Records from a collection:

────────────────

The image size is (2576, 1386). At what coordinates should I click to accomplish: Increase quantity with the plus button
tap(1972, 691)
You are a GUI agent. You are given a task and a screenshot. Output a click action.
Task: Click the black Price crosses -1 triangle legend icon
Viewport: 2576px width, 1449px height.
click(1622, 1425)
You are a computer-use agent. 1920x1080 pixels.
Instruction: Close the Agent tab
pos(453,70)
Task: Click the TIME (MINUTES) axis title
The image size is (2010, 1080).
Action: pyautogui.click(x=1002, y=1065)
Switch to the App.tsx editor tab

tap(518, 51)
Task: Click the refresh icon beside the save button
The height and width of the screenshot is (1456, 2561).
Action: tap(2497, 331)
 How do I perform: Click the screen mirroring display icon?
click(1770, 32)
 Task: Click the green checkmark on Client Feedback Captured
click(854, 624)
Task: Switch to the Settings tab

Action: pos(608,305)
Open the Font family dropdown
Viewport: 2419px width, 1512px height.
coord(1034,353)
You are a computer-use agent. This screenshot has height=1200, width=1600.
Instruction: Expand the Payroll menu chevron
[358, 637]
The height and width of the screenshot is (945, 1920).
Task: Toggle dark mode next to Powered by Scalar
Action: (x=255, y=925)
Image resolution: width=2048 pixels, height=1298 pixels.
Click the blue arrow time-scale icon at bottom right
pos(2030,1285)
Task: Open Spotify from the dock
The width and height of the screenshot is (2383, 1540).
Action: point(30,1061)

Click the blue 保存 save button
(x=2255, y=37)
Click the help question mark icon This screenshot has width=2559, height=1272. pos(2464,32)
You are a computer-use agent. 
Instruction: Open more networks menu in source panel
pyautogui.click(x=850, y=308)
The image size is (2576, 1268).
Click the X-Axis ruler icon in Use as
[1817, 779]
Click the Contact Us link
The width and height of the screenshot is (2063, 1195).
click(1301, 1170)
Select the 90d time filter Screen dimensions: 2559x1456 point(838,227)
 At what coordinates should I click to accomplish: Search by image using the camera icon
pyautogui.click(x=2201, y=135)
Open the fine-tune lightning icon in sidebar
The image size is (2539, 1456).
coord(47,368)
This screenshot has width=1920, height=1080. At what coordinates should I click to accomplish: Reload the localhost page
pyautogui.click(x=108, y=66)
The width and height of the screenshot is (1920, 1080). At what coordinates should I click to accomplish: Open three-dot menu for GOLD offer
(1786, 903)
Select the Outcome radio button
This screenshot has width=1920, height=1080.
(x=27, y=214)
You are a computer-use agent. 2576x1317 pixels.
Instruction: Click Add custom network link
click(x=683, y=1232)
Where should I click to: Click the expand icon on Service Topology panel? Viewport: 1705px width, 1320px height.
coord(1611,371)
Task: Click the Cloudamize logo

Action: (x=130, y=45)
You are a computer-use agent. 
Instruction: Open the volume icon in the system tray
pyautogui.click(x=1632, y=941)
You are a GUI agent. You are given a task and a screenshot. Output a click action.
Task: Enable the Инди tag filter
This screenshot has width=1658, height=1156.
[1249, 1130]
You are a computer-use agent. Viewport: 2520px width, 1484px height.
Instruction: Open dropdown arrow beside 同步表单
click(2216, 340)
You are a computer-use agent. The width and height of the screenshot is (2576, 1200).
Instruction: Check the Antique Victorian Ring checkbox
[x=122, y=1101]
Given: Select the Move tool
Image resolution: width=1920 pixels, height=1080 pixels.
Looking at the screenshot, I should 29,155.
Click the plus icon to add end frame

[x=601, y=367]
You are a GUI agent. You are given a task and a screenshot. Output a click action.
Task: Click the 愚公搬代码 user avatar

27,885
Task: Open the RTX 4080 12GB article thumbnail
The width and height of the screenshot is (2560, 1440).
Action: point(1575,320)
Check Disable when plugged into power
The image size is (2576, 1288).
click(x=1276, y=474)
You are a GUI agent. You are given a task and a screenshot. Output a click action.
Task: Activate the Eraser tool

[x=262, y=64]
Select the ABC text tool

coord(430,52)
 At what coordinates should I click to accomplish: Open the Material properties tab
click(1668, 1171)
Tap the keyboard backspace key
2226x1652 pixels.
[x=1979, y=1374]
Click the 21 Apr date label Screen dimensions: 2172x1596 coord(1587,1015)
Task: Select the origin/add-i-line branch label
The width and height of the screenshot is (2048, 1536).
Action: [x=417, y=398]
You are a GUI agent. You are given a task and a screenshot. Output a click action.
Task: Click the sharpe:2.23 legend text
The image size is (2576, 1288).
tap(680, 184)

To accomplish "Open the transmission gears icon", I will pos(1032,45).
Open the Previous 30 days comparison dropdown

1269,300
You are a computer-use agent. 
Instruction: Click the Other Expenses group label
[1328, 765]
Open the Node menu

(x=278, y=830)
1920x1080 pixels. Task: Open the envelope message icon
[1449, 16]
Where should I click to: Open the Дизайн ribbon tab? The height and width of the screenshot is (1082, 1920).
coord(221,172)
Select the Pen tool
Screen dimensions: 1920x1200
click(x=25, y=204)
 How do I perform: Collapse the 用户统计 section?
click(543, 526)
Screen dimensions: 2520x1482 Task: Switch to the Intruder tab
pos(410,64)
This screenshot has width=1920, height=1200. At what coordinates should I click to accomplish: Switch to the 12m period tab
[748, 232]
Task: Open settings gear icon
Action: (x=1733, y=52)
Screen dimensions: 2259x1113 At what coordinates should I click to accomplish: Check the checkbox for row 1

────────────────

TASK BRIEF: Print the lines above from the one with "Instruction: Click Add custom network link" through the one with "Task: Select the", both included, exactly as written and nothing more.

SOLUTION TO THE EXERCISE:
Instruction: Click Add custom network link
click(x=683, y=1232)
Where should I click to: Click the expand icon on Service Topology panel? Viewport: 1705px width, 1320px height.
coord(1611,371)
Task: Click the Cloudamize logo

Action: (x=130, y=45)
You are a computer-use agent. 
Instruction: Open the volume icon in the system tray
pyautogui.click(x=1632, y=941)
You are a GUI agent. You are given a task and a screenshot. Output a click action.
Task: Enable the Инди tag filter
This screenshot has width=1658, height=1156.
[1249, 1130]
You are a computer-use agent. Viewport: 2520px width, 1484px height.
Instruction: Open dropdown arrow beside 同步表单
click(2216, 340)
You are a computer-use agent. The width and height of the screenshot is (2576, 1200).
Instruction: Check the Antique Victorian Ring checkbox
[x=122, y=1101]
Given: Select the Move tool
Image resolution: width=1920 pixels, height=1080 pixels.
Looking at the screenshot, I should 29,155.
Click the plus icon to add end frame

[x=601, y=367]
You are a GUI agent. You are given a task and a screenshot. Output a click action.
Task: Click the 愚公搬代码 user avatar

27,885
Task: Open the RTX 4080 12GB article thumbnail
The width and height of the screenshot is (2560, 1440).
Action: point(1575,320)
Check Disable when plugged into power
The image size is (2576, 1288).
click(x=1276, y=474)
You are a GUI agent. You are given a task and a screenshot. Output a click action.
Task: Activate the Eraser tool

[x=262, y=64]
Select the ABC text tool

coord(430,52)
 At what coordinates should I click to accomplish: Open the Material properties tab
click(1668, 1171)
Tap the keyboard backspace key
2226x1652 pixels.
[x=1979, y=1374]
Click the 21 Apr date label Screen dimensions: 2172x1596 coord(1587,1015)
Task: Select the origin/add-i-line branch label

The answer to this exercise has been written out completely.